Minimal Steps by Segment Index PR by ashwinsawant17 · Pull Request #239 · cucapra/pollen

ashwinsawant17 · 2025-11-24T12:55:48Z

I created the initialization of the index, and some basic get functions for the slice of StepRefs and its length (given by the len() function for Spans).

sampsyo

Hi, @ashwinsawant17! To bring this to the next step, can you please do a couple of minor "homework" tasks?

Split this into a separate file, probably index.rs or something. It would be great to make sure this stays distinct from the core FlatGFA data structures.
Run cargo fmt. Doing this is always a good idea when opening/updating a PR so your reviewers don't get distracted by formatting details.

sampsyo

Oops, I hit "submit" before including granular code-level comments. Here are some suggestions on the work so far!

sampsyo · 2026-01-07T21:47:38Z

flatgfa/src/flatgfa.rs

+
+
+        /// helper to extract the segment index from the stepref
+        fn segment_of_step(fgfa: &FlatGFA, step: &StepRef) -> usize {


You can move this function to the top level, because it doesn't seem to reference the context.

Moved to the top level in index.rs in the latest commit.

sampsyo · 2026-01-07T21:50:32Z

flatgfa/src/flatgfa.rs

+
+
+        /// helper to extract the segment index from the stepref
+        fn segment_of_step(fgfa: &FlatGFA, step: &StepRef) -> usize {


Maybe this would be a little clearer/more type-safe if it returned an Id<Segment> instead of a plain u32?

sampsyo · 2026-01-07T21:54:03Z

flatgfa/src/flatgfa.rs

+
+        // organize by the index of the segment in the segment pool
+        all_steps.sort_by_key(|a| {
+            segment_of_step(fgfa, a)


It occurs to me that we could maybe make this a little more efficient by preserving the segment ID that we already had available in the previous stanza. That is, when we do the .enumerate() iteration, we know the segment ID at that point—so we could simply store that in the array. The array would then store (Id<Segment>, PathRef) pairs, which we could then sort conventionally without needing a custom sort key (that entails another lookup per element).

sampsyo · 2026-01-07T21:55:38Z

flatgfa/src/flatgfa.rs

+        all_steps.sort_by_key(|a| {
+            segment_of_step(fgfa, a)
+        });
+


This could perhaps use a little bit more of a long comment here describing the strategy for the rest of the function.
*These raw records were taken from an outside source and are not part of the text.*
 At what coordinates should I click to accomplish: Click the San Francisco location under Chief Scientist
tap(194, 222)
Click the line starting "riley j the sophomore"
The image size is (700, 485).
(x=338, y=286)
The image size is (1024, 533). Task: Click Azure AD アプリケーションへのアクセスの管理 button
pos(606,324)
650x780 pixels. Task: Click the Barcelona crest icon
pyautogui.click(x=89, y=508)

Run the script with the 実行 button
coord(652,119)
The idea is that, now that we've sorted stuff, we now need to identify the "runs" of PathRefs that are for the same segment; those "runs" become the spans that go in segment_steps. But a little explanation of how that works would go a long way…

…commented

…get pushed earlier

sampsyo

Here are a few initial comments!

sampsyo · 2026-02-23T16:54:44Z

flatgfa/src/ops/depth.rs

-                // The first traversal of this path over this segment.
-                uniq_depths[seg_id] += 1;
-                seen.set(seg_id, true);
+    if use_index {


Because these two routes have such completely different implementations, I say let's just put them in separate functions. It will make each one easier to read.

sampsyo · 2026-02-23T16:57:40Z

flatgfa/src/index.rs

+
+        // sort the steprefs by the index of the segment in the segment pool
+        // by extracting the actual numeric index from the Id<Segment>
+        all_steps.sort_by_key(|a| a.0.index());


You mentioned you weren't sure whether this addressed my comment about sorting stuff. It does! This is exactly what I was thinking.
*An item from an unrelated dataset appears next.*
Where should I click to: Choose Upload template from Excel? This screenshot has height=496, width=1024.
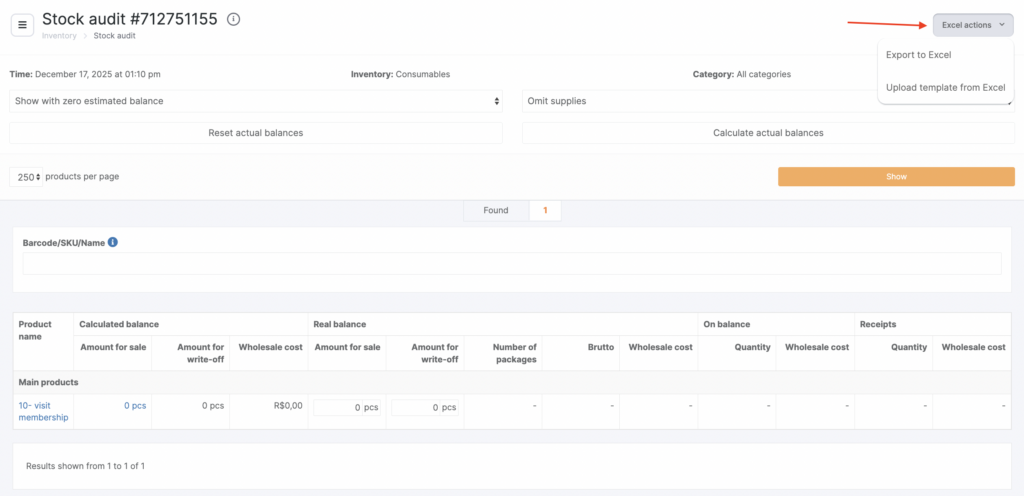point(945,87)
sampsyo · 2026-02-23T16:59:14Z

flatgfa/src/index.rs

+impl StepsBySegIndex {
+    pub fn new(fgfa: &FlatGFA) -> Self {
+        // will be our `steps` vector that contains all steprefs
+        let mut all_steps = Vec::new();


This would be a bit clearer and more efficient using a Vec::collect() to avoid the mutability and the pushes in a loop. Here's how that would look:

let all_steps: Vec<_> = fgfa.paths.items().map(|(path_id, path)| { // your loop body here (seg, step) }).collect();

sampsyo

And a couple more comments about building up the vector of spans.

sampsyo · 2026-02-23T17:01:39Z

flatgfa/src/index.rs

+        for _ in 0..fgfa.segs.len() {
+            segment_steps.push(Span::new_empty());
+        }


If you do want to initialize a big array, there is a short syntax for that too: vec![n; initial]. So something like vec![fgfa.segs.len(); Span::new_empty()].

This was my initial thought! But I ran into errors with Spans not being cloneable (or something similar, I'll update this comment with the exact error I got).

On further inspection, I think I would just need to make sure that StepRef needs to be cloneable. I think that's the reason I was running into issues earlier.

Yeah, we could make it cloneable!

sampsyo · 2026-02-23T17:02:58Z

flatgfa/src/index.rs

+        // TODO: we definitely don't need to do another iteration to fill this with empty spans
+        // It's likely more efficient to push empty spans as needed


I think it would be worth measuring the cost. You could do a little benchmarking with Hyperfine to see what happens if you make these uninitialized.

sampsyo · 2026-02-23T17:04:24Z

flatgfa/src/index.rs

+                let new_span: Span<StepRef> = Span::new(Id::new(span_start), Id::new(i));
+
+                // assign the span to the index in segment_steps that maps to the index of the segment in the FlatGFA segment pool
+                segment_steps[seg_ind.index()] = new_span;


Because you are starting with an initialized array of spans, you could just mutate it in place instead of replacing the old one. It is also worth measuring whether this makes a difference too…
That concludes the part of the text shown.